[Math] Area inside outer curve of limacon $r=1+2\cos\theta$

Question

I need to find the area inside the outer curve of limacon $r=1+2\cos\theta$

Here is what I tried:
$$
0=1+2\cos\theta
$$
$$
\theta=\cos^{-1}(-\frac{1}{2})
$$
$$
\theta=\frac{2}{3}\pi , \theta=\frac{8}{3}\pi
$$
$$
A = 2\int^{\frac{8}{2}\pi}_{\frac{2}{3}\pi}r^2d\theta=\frac{r^3}{3}|^{\frac{8}{3}\pi}_{\frac{2}{3}\pi}=2\frac{(1+2\cos\theta)^3}{3}|^{\frac{8}{3}\pi}_{\frac{2}{3}\pi}=0
$$
so, 0 area is clearly wrong.
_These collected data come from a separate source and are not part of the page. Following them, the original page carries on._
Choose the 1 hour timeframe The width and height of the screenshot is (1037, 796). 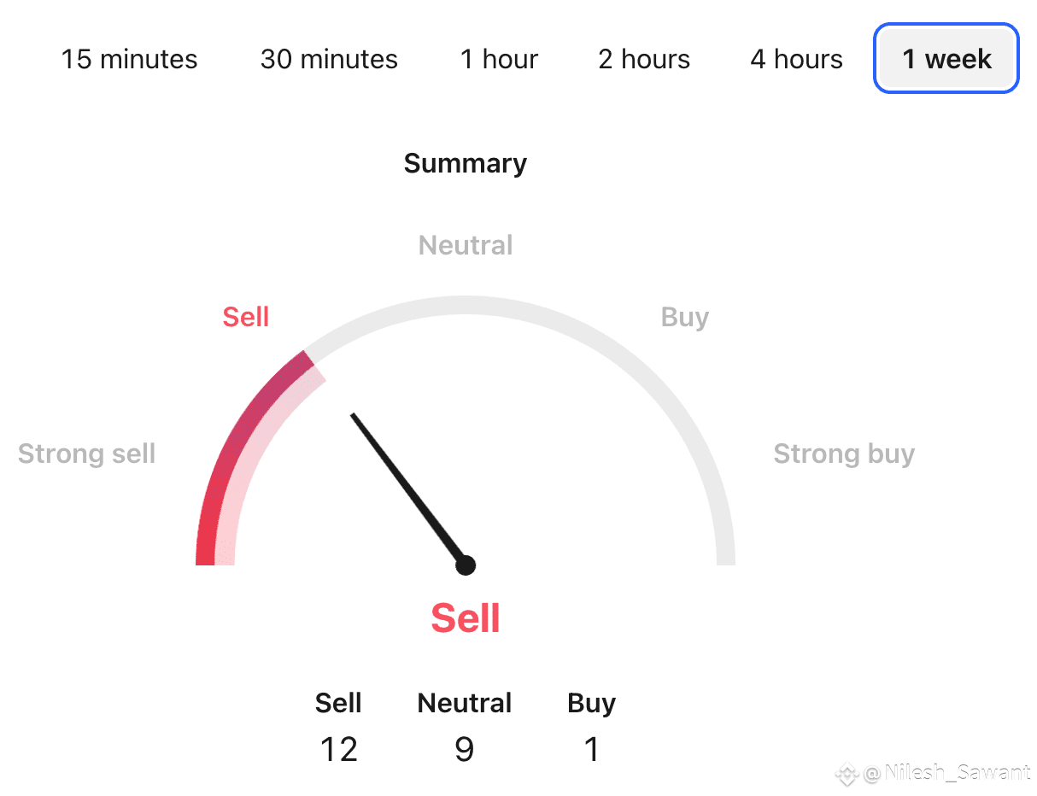(499, 59)
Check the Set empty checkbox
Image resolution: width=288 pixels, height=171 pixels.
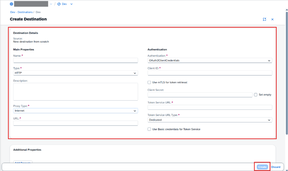pos(255,94)
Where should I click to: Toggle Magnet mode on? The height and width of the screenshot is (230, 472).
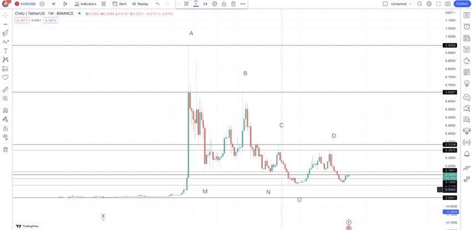(x=6, y=110)
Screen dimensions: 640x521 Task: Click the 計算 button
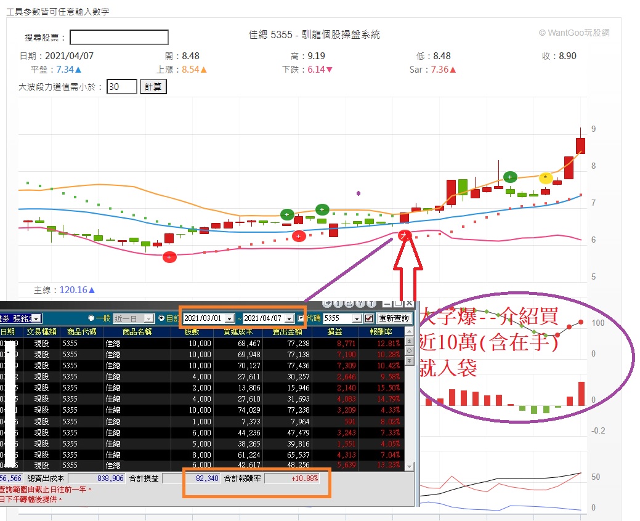pos(153,87)
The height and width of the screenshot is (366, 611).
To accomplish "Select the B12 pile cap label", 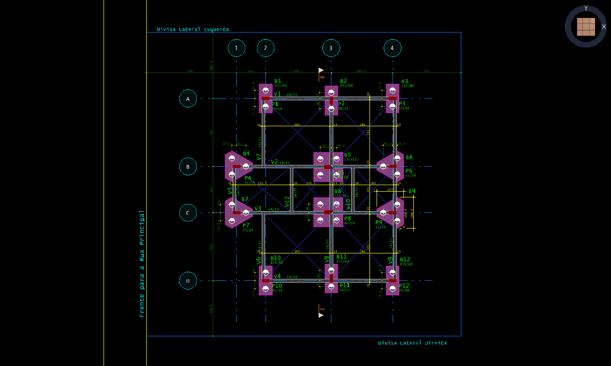I will (x=405, y=260).

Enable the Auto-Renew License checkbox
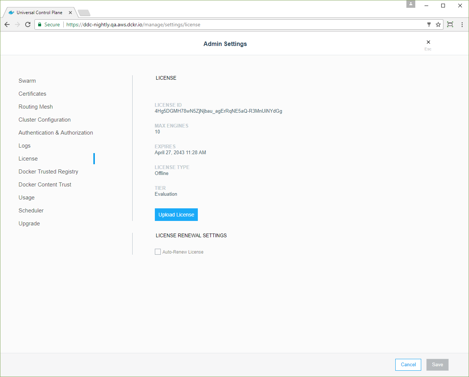pos(158,252)
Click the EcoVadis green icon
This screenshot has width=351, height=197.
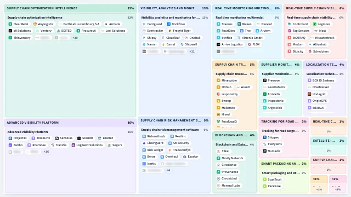tap(264, 94)
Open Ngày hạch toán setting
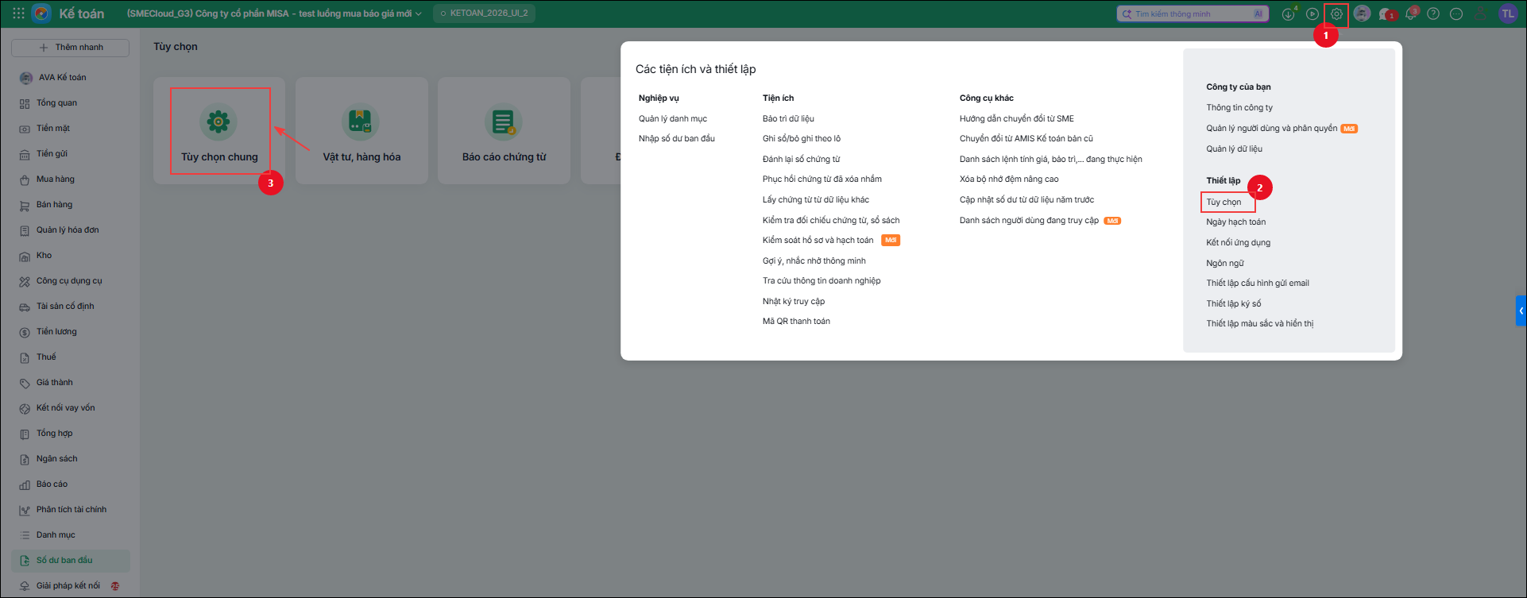The height and width of the screenshot is (598, 1527). click(1235, 222)
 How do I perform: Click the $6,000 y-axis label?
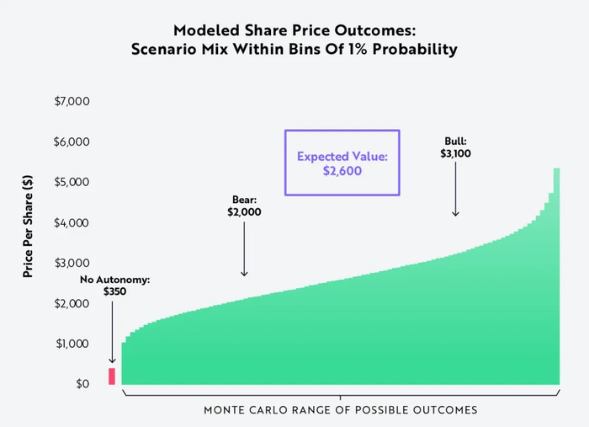(72, 141)
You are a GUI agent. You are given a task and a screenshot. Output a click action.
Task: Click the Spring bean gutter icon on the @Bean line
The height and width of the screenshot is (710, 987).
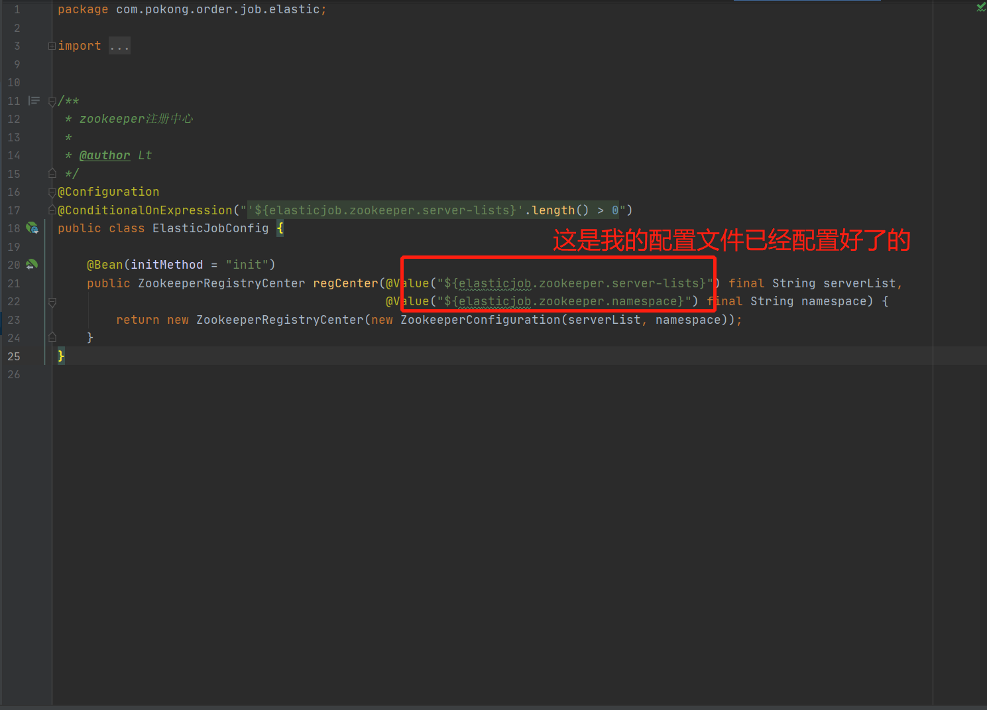point(31,264)
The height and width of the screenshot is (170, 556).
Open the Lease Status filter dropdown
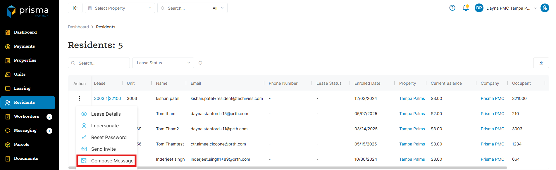click(163, 63)
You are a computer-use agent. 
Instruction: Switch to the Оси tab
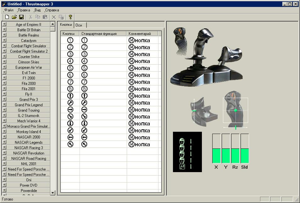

Where was my mistake?

Answer 1

The outer curve of the limacon lies between $\theta=\pm\frac{2\pi}{3}$ but using symmetry it is twice the area between $\theta=0$ and $\theta=\frac{2\pi}{3}$

\begin{eqnarray} A&=&2\int_0^{2\pi/3}\frac{1}{2}r^2d\theta\\ &=&\int_0^{2\pi/3}(1+2\cos\theta)^2d\theta\\ &=&\int_0^{2\pi/3}3+4\cos\theta+2\cos(2\theta)\,d\theta =[3\theta+4\sin\theta+\sin(2\theta)]_0^{2\pi/3}\\ &=&2\pi+\frac{3\sqrt{3}}{2} \end{eqnarray}